Running for three series (20 episodes) between 1985 and 1986, Full House features actors familiar from previous sitcoms, such as Christopher Strauli (Only When I Laugh) and Sabina Franklyn (Keep It In The Family), who presumably were recruited in the hope that comedy lightning would strike twice.
Paul and Marsha Hatfield (Strauli and Franklyn) are a young married couple, desperate to escape from the clutches of Paul’s ever-complaining mother. They find a house that seems ideal, but the asking price of £70.000 (this was a long time ago, remember) is too much for them.

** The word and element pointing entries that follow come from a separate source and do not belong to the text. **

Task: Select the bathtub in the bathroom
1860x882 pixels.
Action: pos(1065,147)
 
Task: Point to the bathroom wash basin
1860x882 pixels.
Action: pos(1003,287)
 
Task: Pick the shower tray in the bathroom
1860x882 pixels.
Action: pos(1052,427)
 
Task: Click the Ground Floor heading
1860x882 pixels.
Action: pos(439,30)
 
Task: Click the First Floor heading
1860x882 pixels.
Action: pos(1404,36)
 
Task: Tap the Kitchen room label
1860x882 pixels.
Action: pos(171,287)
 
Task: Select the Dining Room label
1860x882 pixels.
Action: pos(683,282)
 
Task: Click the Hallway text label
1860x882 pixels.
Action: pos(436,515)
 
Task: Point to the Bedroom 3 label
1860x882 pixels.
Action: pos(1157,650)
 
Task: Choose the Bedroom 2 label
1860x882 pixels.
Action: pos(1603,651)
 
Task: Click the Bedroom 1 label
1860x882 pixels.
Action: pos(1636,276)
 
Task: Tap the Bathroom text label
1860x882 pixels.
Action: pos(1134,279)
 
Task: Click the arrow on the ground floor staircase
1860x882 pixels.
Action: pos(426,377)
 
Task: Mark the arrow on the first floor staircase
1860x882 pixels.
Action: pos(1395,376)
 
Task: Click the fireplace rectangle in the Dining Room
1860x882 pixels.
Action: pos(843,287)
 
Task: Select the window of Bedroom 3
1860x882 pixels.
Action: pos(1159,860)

But Marsha’s old friend, Diana (Natalie Forbes), and her partner Murray (Brian Capron) are also looking for somewhere to live. So the four decide to jointly buy the house and share it. With, it’s hoped, hilarious consequences ….
Strauli, best known for playing the rather wet Norman Binns in Only When I Laugh, has to tackle a very similar role here. Paul is pernickety to the nth degree, which makes you wonder exactly what the lovely Marsha ever saw in him.
Murray, a freewheeling artist, is completely the opposite and it’s their clash of personalities which dominate this opening episode (Franklyn and Forbes take something of a back seat).
Johnnie Mortimer and Brian Cooke had plenty of sitcom hits on their cv (Man About The House, George and Mildred, Robin’s Nest) but you get the sense that their careers were winding down by this point. This debut episode of Full House was competent enough to make me return for the next one, but I’m not expecting anything especially innovative.
But that no doubt would also have been the case for the audience back when the series was originally broadcast. It can be accepted for what it is (an undemanding 25 minutes enlivened by the regular cast and the occasional guest – today it was Milton Johns as a pushy estate agent).